A lot of this new language evolution has been rolling over into survivalist, prepper, and weapons material for the past few years. It has been coming on pretty fast, and it is hard to keep up with and fully understand. For this reason, I write this tome to warn preppers to take time to fully digest this language and to not be fooled or misled by it. Much of it is just window dressing trash talk and marketing hype anyway to lure in a segment of readership that has been slipping away via iPhones and other technologies.
So, take text descriptions like “I ‘lased’ the target” or “check the scope’s reticle algorithms” with a grain of salt. The last time I “lased” anything I was taking a nap with the lap pooch in my recliner. That’s an explanation almost anybody can understand.
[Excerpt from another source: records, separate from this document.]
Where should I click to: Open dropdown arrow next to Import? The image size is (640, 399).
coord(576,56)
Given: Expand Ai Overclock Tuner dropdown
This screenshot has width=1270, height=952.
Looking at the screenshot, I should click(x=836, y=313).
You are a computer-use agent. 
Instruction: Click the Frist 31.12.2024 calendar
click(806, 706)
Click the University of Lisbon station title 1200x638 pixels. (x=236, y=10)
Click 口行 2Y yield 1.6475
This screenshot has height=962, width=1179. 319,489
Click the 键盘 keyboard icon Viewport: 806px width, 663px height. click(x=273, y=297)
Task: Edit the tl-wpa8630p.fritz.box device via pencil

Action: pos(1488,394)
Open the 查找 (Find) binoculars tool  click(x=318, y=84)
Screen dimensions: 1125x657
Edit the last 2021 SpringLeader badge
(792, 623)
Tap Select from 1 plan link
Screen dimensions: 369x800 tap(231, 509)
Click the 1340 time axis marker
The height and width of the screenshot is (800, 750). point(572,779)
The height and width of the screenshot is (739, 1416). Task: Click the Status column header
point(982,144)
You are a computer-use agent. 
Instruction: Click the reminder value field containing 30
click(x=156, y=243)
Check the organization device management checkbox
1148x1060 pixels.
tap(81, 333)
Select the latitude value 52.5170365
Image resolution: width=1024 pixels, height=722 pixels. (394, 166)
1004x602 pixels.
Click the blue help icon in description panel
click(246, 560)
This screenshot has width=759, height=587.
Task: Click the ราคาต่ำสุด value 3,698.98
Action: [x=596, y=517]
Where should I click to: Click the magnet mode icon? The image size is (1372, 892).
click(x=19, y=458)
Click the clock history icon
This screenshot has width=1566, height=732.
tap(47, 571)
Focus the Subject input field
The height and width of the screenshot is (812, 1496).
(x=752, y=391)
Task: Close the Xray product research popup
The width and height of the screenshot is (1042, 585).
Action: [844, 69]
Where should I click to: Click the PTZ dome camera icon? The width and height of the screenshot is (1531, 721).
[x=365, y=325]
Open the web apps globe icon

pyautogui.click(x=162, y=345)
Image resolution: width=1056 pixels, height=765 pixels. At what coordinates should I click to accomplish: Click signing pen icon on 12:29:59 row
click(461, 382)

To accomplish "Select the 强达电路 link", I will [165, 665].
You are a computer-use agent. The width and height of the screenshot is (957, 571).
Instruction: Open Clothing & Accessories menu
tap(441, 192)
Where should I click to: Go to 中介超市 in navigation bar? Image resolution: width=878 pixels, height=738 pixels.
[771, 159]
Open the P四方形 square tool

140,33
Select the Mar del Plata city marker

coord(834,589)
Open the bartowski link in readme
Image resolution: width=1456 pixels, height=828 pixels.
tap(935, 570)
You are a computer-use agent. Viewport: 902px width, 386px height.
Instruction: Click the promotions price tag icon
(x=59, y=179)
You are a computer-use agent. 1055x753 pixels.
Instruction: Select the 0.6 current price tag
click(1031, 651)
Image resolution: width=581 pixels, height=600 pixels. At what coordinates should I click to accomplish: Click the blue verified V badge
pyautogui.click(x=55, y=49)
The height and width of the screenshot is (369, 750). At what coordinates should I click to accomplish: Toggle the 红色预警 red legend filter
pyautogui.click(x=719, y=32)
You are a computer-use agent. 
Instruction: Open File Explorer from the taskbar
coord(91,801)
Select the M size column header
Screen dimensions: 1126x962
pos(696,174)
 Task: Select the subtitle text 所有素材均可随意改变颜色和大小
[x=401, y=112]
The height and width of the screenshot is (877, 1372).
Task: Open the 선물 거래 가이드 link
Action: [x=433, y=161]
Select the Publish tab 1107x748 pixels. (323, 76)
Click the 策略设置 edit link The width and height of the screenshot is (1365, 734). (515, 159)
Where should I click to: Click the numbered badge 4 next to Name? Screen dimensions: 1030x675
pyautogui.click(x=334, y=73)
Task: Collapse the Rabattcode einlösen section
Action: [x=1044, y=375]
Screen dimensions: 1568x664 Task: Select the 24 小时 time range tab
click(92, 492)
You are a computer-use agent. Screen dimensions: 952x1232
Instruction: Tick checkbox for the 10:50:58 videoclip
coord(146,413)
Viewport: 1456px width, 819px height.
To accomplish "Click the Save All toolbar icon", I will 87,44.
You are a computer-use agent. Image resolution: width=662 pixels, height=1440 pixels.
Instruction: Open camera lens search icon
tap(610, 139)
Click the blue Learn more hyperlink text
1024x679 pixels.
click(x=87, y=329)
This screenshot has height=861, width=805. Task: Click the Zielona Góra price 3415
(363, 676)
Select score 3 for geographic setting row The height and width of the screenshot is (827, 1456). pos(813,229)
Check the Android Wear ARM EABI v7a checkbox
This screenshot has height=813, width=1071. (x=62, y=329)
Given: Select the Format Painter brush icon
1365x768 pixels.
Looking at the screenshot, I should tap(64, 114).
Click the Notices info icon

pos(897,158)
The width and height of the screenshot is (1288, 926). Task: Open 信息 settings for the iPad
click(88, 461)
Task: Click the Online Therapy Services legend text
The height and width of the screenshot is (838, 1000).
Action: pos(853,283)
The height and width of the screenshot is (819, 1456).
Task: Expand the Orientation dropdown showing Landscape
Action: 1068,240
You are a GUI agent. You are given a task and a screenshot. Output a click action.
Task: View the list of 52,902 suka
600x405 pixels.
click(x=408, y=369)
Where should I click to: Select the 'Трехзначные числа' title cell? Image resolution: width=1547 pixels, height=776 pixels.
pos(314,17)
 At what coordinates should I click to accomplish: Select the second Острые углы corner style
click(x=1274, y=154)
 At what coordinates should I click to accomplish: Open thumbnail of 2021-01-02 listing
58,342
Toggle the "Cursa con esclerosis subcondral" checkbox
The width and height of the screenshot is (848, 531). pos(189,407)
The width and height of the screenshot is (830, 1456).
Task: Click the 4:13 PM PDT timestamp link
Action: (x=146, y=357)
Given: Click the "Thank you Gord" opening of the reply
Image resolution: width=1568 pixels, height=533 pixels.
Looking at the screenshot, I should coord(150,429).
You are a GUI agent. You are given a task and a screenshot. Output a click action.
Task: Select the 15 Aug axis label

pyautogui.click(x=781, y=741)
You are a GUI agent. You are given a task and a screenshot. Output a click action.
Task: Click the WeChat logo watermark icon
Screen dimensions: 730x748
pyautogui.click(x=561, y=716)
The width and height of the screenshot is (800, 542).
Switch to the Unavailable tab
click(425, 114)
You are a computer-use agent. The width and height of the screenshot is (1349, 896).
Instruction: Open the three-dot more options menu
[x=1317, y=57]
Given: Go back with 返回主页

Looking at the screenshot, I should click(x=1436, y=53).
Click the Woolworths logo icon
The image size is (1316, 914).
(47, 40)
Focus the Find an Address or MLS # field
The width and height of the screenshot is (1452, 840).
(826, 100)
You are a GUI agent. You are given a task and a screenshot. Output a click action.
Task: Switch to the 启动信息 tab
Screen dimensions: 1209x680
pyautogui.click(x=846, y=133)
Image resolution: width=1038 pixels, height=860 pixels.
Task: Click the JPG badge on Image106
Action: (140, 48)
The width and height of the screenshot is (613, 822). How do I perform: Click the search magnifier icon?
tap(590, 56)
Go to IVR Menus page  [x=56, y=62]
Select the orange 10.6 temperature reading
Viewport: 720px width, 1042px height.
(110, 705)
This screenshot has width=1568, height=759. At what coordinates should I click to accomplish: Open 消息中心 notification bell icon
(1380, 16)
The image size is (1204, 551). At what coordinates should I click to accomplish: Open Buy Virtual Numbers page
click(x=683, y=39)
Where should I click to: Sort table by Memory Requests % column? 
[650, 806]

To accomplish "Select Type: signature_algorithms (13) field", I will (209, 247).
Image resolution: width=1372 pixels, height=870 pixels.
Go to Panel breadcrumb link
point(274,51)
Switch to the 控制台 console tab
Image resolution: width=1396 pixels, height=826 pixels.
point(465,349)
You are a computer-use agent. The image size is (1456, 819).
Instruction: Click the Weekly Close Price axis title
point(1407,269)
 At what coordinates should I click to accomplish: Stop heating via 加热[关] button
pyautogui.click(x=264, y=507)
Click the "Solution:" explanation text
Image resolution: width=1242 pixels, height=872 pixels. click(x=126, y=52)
Some newbies to prepping have recently sent emails asking what this term or that term means, and though I chuckle to myself, I try to fully explain what I know if there is in fact anything to be known. Most of the time I can muddle through an author’s depiction of some new product review or technique trying to decipher the millennial lingo.
The really fun part is thinking from my higher education background that most of these 18-22 year old Generation Z (for zombies I guess) junior warriors probably can’t even read the articles to begin with much less understand them. The next generation up that served proudly in the sand dunes or other scrappy places probably do “get it,” since I think this is where most of the terminology coinage comes from. So be it, just read it with interest and bypass the blow.